Hırsızlık suçu, bir başkasının taşınır malının, rızası olmaksızın alınması ile oluşur…. geçerli olabilmesi için bulunması gereken koşulların varlığı hâlinde zilyedin rızası bir hukuka uygunluk nedeni teşkil edecek ve suç oluşmayacaktır. Failin kendisine veya başkasına bir yarar sağlamak maksadıyla hareket etmesi yeterli olup, bunun fiilen temini şart değildir. Bu yarar, maddi veya manevi olabilir. Almak fiilinden maksat, suçun konusunu oluşturan mal üzerinde mağdurun zilyetliğine son verilmesi, mağdurun suç konusu eşya üzerinde zilyetlikten doğan tasarruf haklarını kullanmasının olanaksız hâle gelmesidir. Bu tasarruf olanağı ortadan kaldırılınca suç da tamamlanır.

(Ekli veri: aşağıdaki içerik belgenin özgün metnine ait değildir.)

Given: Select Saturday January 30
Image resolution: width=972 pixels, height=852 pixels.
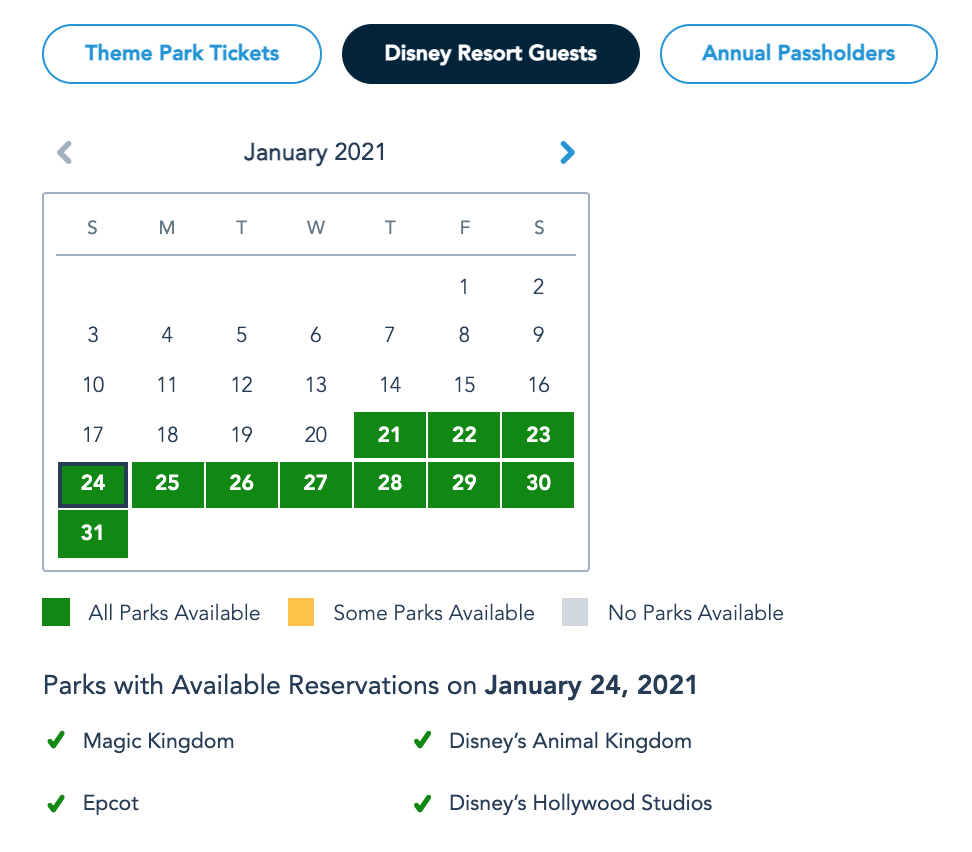Looking at the screenshot, I should pyautogui.click(x=539, y=484).
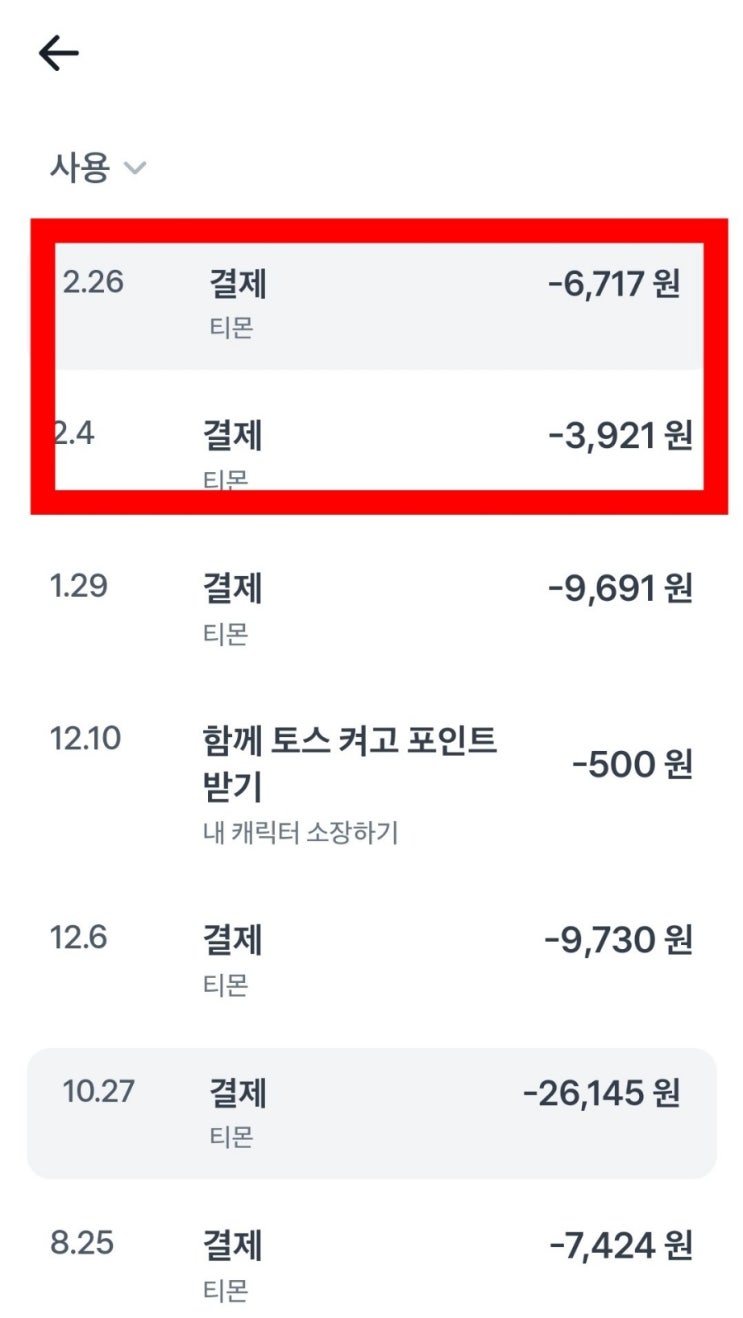Click the 12.10 date label
The width and height of the screenshot is (743, 1318).
click(x=85, y=739)
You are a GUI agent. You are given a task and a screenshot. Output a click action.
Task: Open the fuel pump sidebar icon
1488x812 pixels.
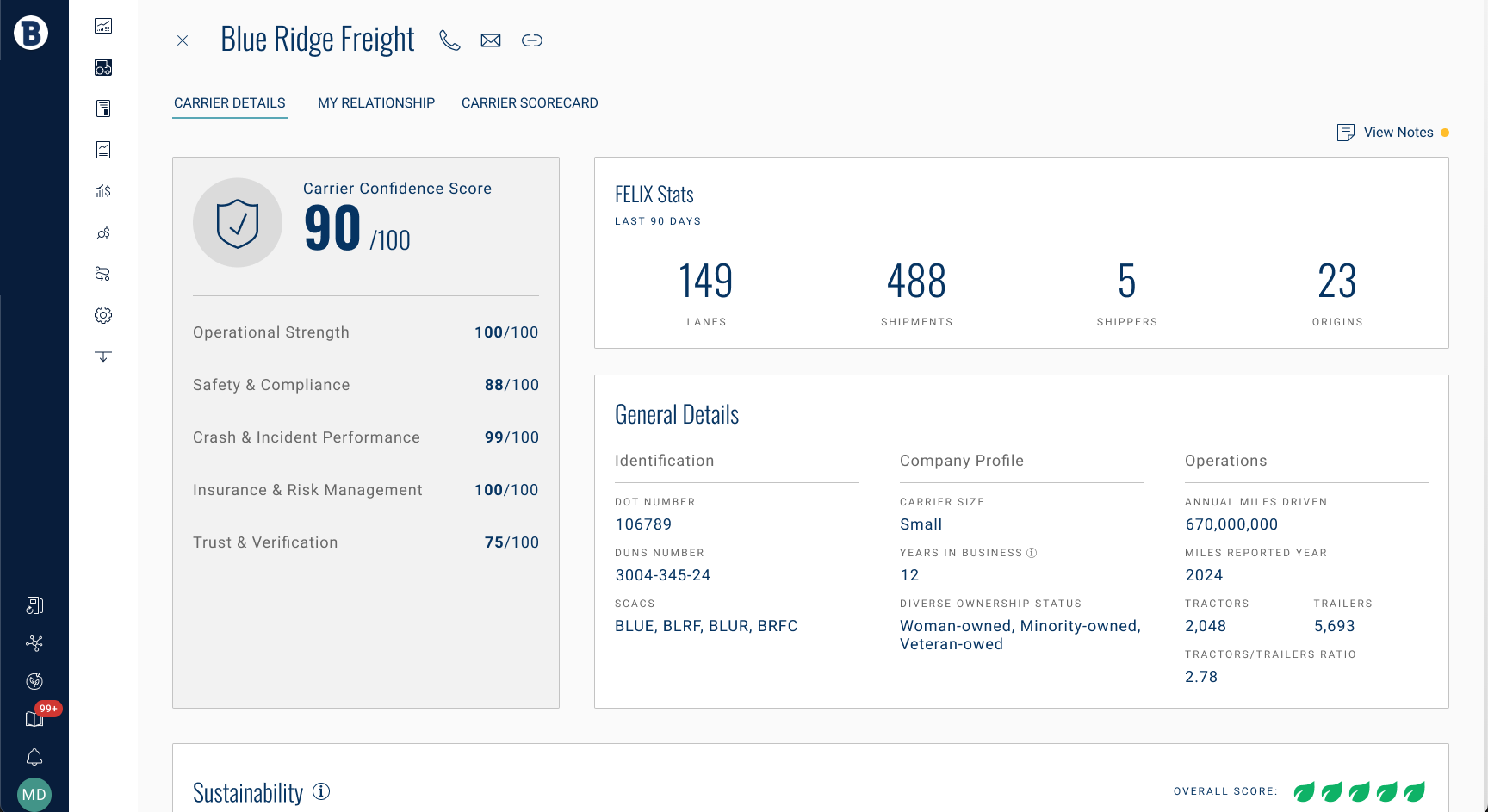pyautogui.click(x=34, y=605)
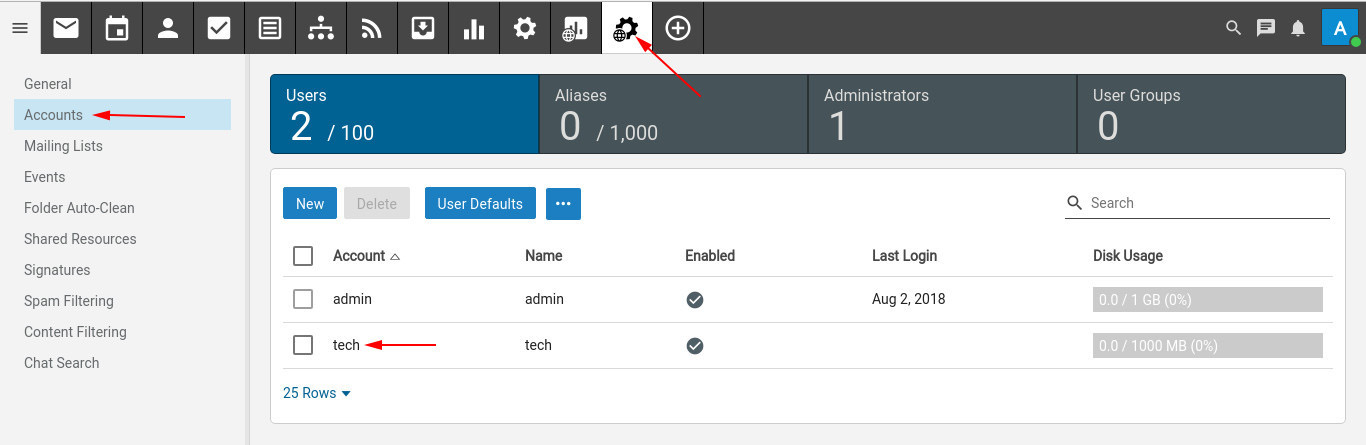Click the User Defaults button
This screenshot has height=445, width=1366.
click(480, 204)
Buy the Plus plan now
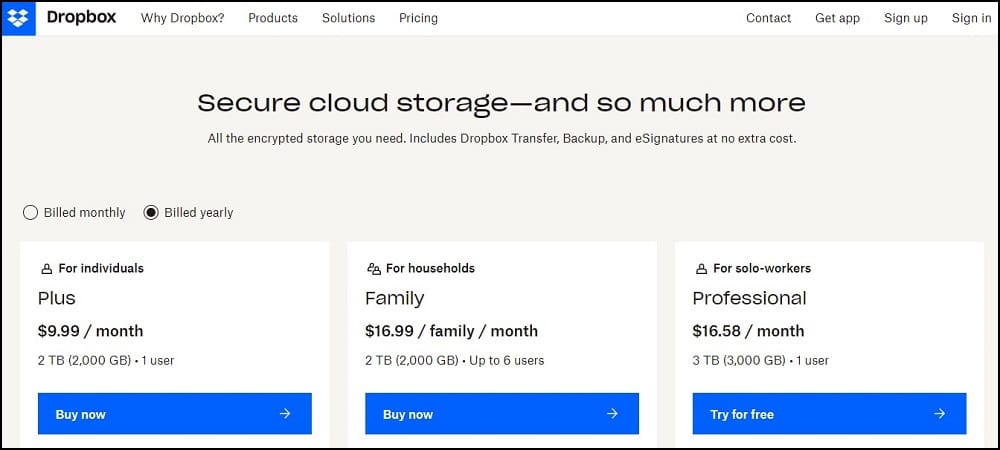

Sanığın ….Köyü tüzelkişiliğine ait arazide bulunan 2 adet söğüt ağacını yakacak odun elde etmek amacıyla kesip parçalaması ve daha sonra nakletmek üzere yerinde bırakması şeklinde cereyan ettiği iddia ve kabul edilen olayda;
Sanığın, söz konu ağaçları hırsızlık yapmak amacıyla zorunlu olarak kesmek suretiyle çalınmak istenen malın aynına zarar vermekten ibaret eyleminin, bir bütün halinde hırsızlığa teşebbüs suçunu oluşturacağı gözetilmeden, yazılı şekilde mala zarar verme suçundan mahkûmiyet hükmü kurulması,
Kabule göre de;
Sanık hakkında, “daha önce kasıtlı bir suçtan mahkum olmaması ve suç işledikten sonra yargılama sürecinde gösterdiği olumlu davranışlar nedeniyle tekrar suç işlemeyeceği hususunda olumlu kanaat oluştuğu” gerekçesiyle, 5237 sayılı TCK’nın 51. maddesine göre cezanın ertelenmesine karar verildiği halde, bu kez “Sanığın adli sicil kaydında hükmün açıklanmasının geri bırakılmasına ilişkin karar bulunması, sanığın kişilik özellikleri ve bir daha suç işlemeyeceği hususunda olumlu kanaate varılamadığı” şeklinde gerekçe gösterilerek, 5271 sayılı CMK’nın 231. maddesinin uygulanmasına yer olmadığına karar verilmesi suretiyle, aynı gerekçelerin hem lehe hem aleyhe değerlendirmede esas alınarak çelişki yaratılması, buna göre yasal olmayan gerekçelerle sanık hakkında hükmün açıklanmasının geri bırakılmasına yer olmadığına karar verilmesi,
Bozmayı gerektirmiş, sanığın temyiz itirazları bu itibarla yerinde görülmüş olduğundan hükmün bu sebepten dolayı 5320 sayılı Kanunun 8/1. maddesi gereğince uygulanması gereken 1412 sayılı CMUK’nın 321. maddesi uyarınca BOZULMASINA, aynı Kanun’un 326/son maddesi uyarınca sonuç ceza miktarı yönünden sanığın kazanılmış haklarının saklı tutulmasına, 02/06/2015 tarihinde oybirliği ile karar verildi.